Some non-renewable resources can be recycled or reused to stretch supplies – cooper, aluminum, iron and glass, for example – and others, such as fossil fuels, cannot. Recycling involves collecting and remelting or reprocessing a resource (aluminum beverage cans), whereas reuse involves using a resource over and over in the same form (refillable bottles). But discarded aluminum cans, refillable bottles and abandoned cars can be widely that it becomes too costly to collect them for reuse or recycling.

A renewable resource is one that can be depleted in the short run if used or contaminated too rapidly but normally will be replaced through natural processes in the long run. Examples: trees in forests, grass in grasslands, fish and game, fresh surface water in lakes and rivers, most deposits of ground water, fresh air and fertile soil.
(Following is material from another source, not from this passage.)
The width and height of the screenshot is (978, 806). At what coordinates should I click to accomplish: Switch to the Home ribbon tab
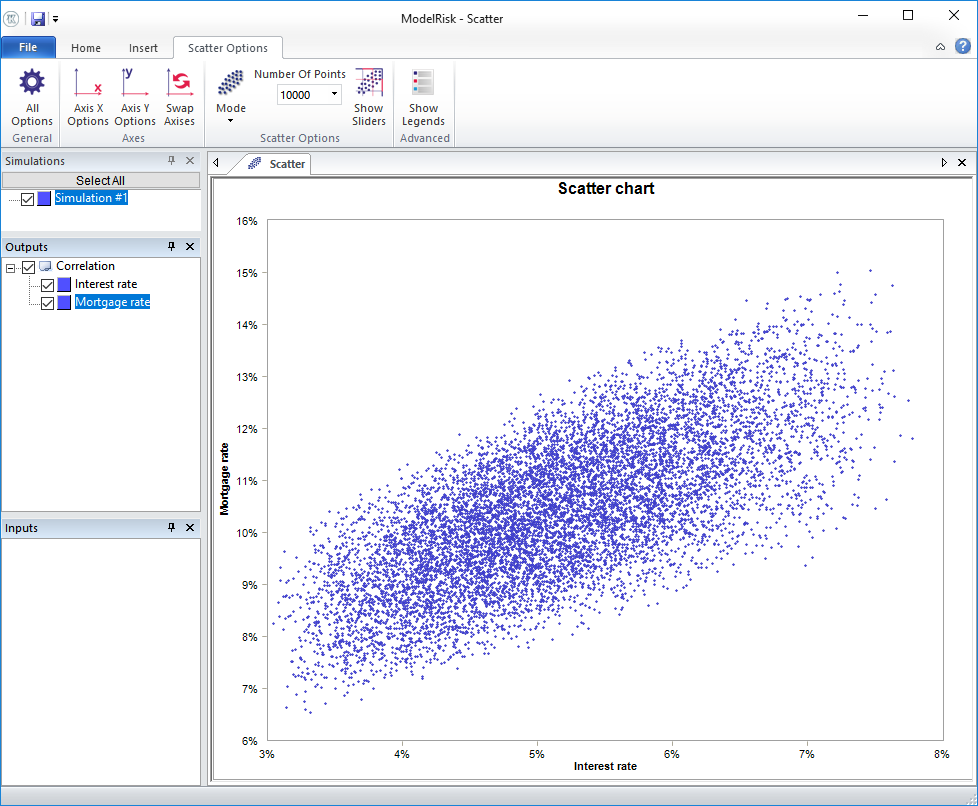click(x=85, y=47)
Classifying something as a renewable resource, however does not mean that is inexhaustible and that it will always remain renewable. The highest rate at which a renewable resource can be used without impairing or damaging its ability to be fully renewed is called its sustained yield. If his yield is exceeded the base supply of a renewable resource begins to shrink and can become nonrenewable on a human time scale or in some cases nonexistent – a process known as environmental degradation.
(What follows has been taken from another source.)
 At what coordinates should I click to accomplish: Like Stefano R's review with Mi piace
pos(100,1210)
A perpetual resource is one that comes from an essentially inexhaustible source and thus will always be available in a relatively constant supply regardless of whether or how it is used. Solar energy is the most important example of such a resource.

3.Pollution

Any change in the physical, chemical or biological characteristics of the air, water or soil that can affect the health, survival or activities of human or other forms of life in an undesirable way is called pollution. Pollution does not have to cause physical harm; pollutants as noise and heat cause injury but more often cause psychological distress and aesthetic pollution such as foul odours and unpleasant sights offend the senses.

4.Types, sources and effects of pollutants

As long as they are not overloaded, natural processes or human-engineered systems (such as sewage treatment plants) can biodegrade or break down some types of pollutants to an acceptable level or form. Depending on their biodegradability, pollutants can be classified as being rapidly biodegradable (such as sewage and livestock wastes), slowly biodegradable (such as DDT and other chemical pesticides) and nonbiodegradable (such as toxic mercury and lead compounds and some radioactive substances)
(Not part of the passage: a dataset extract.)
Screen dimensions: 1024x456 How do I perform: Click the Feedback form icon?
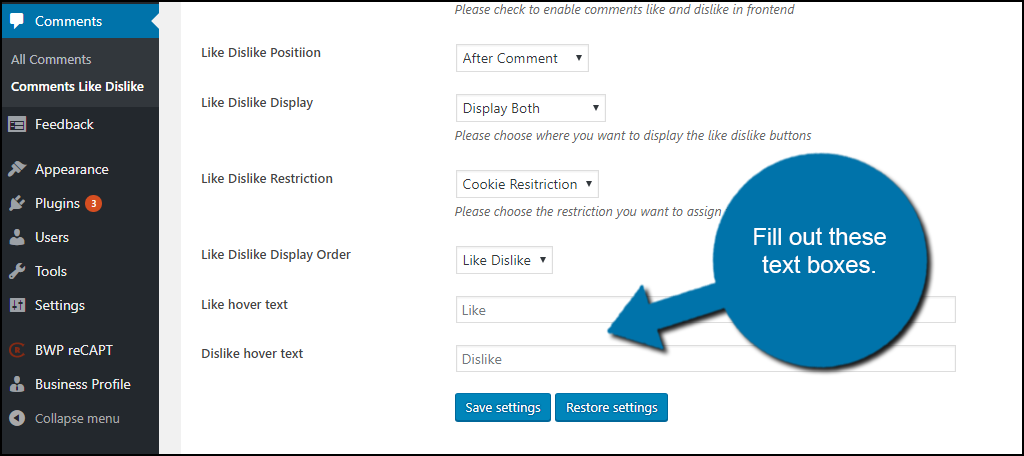coord(18,124)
Polluting substances can enter the environment naturally or through human activities. Most natural pollution is dispersed over a large area and is often diluted or degraded to harmless levels by natural processes. In contrast, the most serious human pollution problems occur in or near urban and industrial areas, where large amounts of pollutants are concentrated in relatively small volumes of air, water and soil. Furthermore, many pollutants from human activities are synthetic (human made) chemicals that are slowly biodegradable or nonbiodegradable.

Often, pollutants released into one part of the environment do not remain there and can affect people and other forms of life at the local, regional and in some cases the global levels.

Pollutants can have both acute and chronic effects on human health. An acute effect, such as a burn, illness or death, occurs shortly after exposure, often in response to fairly high concentrations of a pollutant. A chronic effect is a condition that lasts a long time and usually takes long time to appear, often due the exposure to low concentrations of a pollutant. For example, people exposed to a large dose of radiation may die in a few days. However, people recurring the same total dose in a small amounts over a long period of time may develop various types of cancer 10 to 20 years later or may transmit genetic defects to their children.